Apr 26, 2020 09:56 PM
Another challenging one…
Any advice appreciated!
I have a long text field containing multiple customer reviews from Amazon, separated by strings of special characters.
For example:
"
//Lorem ipsum lorem ipsum//
//Lorem ipsum fake ipsum//
//Lorem counterfeit lorem ipsum//
//Lorem ipsum lorem ipsum//
"
I want to write a formula that will search this field for specific keywords such as “fake” and “counterfeit”.
When the formula finds a match to these keywords, it will grab all the text between the special character markers wherein the keyword was found.

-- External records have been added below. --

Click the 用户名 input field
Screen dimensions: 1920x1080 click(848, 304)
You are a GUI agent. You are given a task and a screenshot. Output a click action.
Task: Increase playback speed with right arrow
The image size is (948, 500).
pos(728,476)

So, for example, using the above long text value, my formula would output:
"
Lorem ipsum fake ipsum
Lorem counterfeit lorem ipsum
"
Thanks for your help!
Apr 27, 2020 05:55 AM
This is going to be a little bit of a challenge and will depend on a few factors: whether the number of line is consistent (e.g. there are always 4 lines and whether it’s repeating), whether you’re always searching for the same words (fake, counterfeit) and whether they can show up multiple times.
To point you in the right direction. Here I first check whether the word exists then try to construct a MID by finding the start and end position of the string you’re trying to extract.

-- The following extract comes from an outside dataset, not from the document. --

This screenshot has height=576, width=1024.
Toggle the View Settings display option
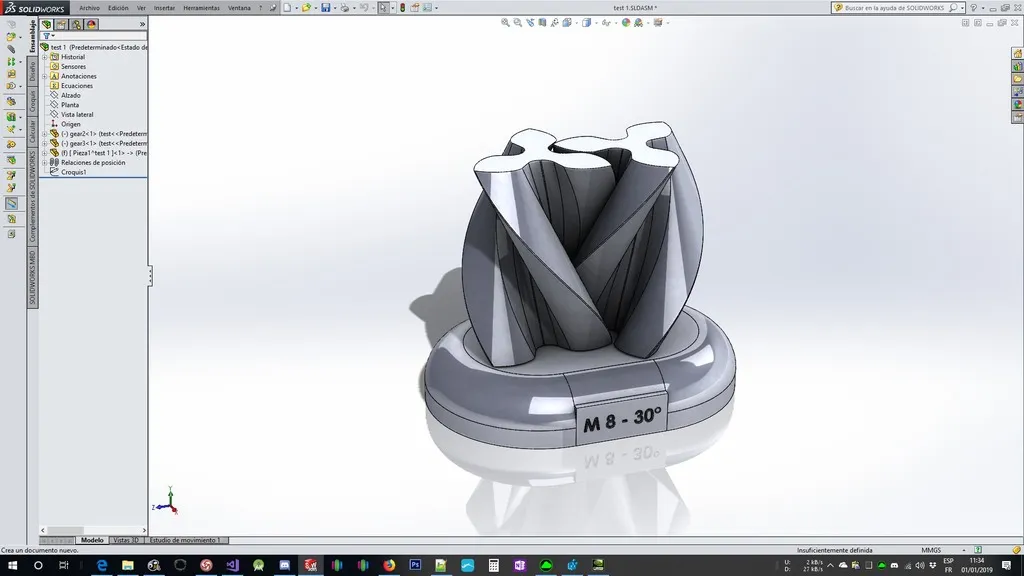tap(658, 20)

You can find whether the word you’re looking for is in the string by using the find() formula. If it is found, it’ll return a number, otherwise it’ll return an error.
Once you’ve found the word you’re looking for, you can find the end of the substring with find again find("//", {string}, {position where you found the key words}).
The tricky part is how do we find the beginning? Is it always preceeded by the word Lorem (or a set number of characters), you can just subtract it from where we find the keyword. Otherwise, you can extract every instance of “//” and then use the one that is closest to the position of the keyword you’re looking for.
Hope this helps!
Apr 27, 2020 08:03 PM
It does help indeed.
Thanks, @Aron!
To answer your questions:
The number of lines is not consistent
The preceding keyword is not always consistent.
I think I can get most of the way there with find.
Can anyone show me an example formula of how they would do this?
Many thanks